> **Document passage**
* START *

The two hundred or so beaming students—including our wonderful special needs children—in company with their renowned principal, Diane Hesterhagen, their pastor, Father Michael Martine, their devoted faculty, staff, our superintendent, Mike Deegan, parents, grandparents, neighbors, and—because the school is dedicated to a Marine Chaplain, Father Vincent Capodanno, born and raised on Staten Island, who gave his life tending to a wounded soldier in Vietnam—many veterans, gathered outside on that crisp day to pray, reflect on Father Capodanno, and recommit themselves to love of God and country that is at the heart of faithful citizenship and Catholic education. That we did so on Inauguration Day was even more meaningful.
Then I had the honor of blessing the statue of Father Capodanno, with his family at my side, and to tour the first-class school.
All of us hope that this radiant school will one day be called St. Vincent Capodanno School!
I write about this refreshing visit as we celebrate Catholic Schools’ Week.
Support for our schools seems stronger than ever from our parents, people, and the wider community. They point to our superior test scores, the exceptionally high graduation and college admission rates, and the climate of duty, virtue, faith, safety, and discipline that is tangible in our schools.
This community affirmation went even higher because our schools are open! While scrupulously heeding all safety requirements, the kids are there, as are our brave teachers who are truly heroes and essential workers. The professionals tell us that our children and teachers are very safe in open schools.
Sadly, while the wider community is on the side of our schools, the government is not. Our city has resisted two court rulings that all children (in government and in our independent schools) must be tested. According to them, education tax money (which the parents of our Catholic school kids pay, in addition to the tuition!) is to be used only for the students in public schools.
Why are we surprised? Last spring, after the first stimulus bill, which, thanks to hard work by both parties, including our own Senator Schumer, all students in all schools would be eligible for the sustenance legislated, our city chancellor for education sued to halt any funds going to the 10% of students not in government schools. How’s that for bias? Since those funds were to be distributed by—guess who?—the public school bureaucracy, when the aid finally did get to us, we got pennies on the dollar.

* END *

> **Source excerpt**
* START *

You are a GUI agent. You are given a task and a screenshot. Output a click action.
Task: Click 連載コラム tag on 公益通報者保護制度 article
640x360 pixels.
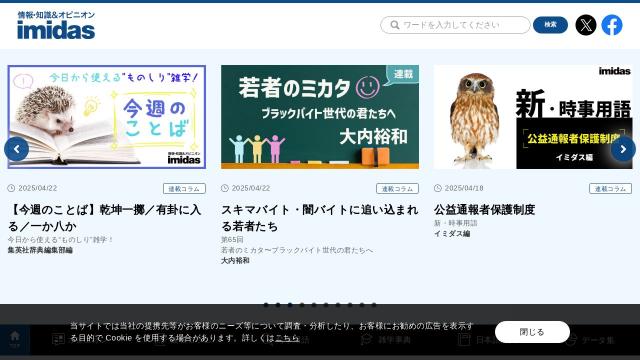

* END *

> **Given instruction**
Does the Catholic schools passage agree with each statement? (a) The group gathered indoors on the day of the visit. (b) The school is dedicated to a Marine Chaplain who was born and raised on Staten Island. (c) When the stimulus aid finally reached the Catholic schools, they received their full share. Answer yes or no for each, and quote the words from the passage that decide it. The data above are not needed for this work.

> **Task answer**
(a) No: "gathered outside on that crisp day"
(b) Yes: "the school is dedicated to a Marine Chaplain, Father Vincent Capodanno, born and raised on Staten Island"
(c) No: "when the aid finally did get to us, we got pennies on the dollar"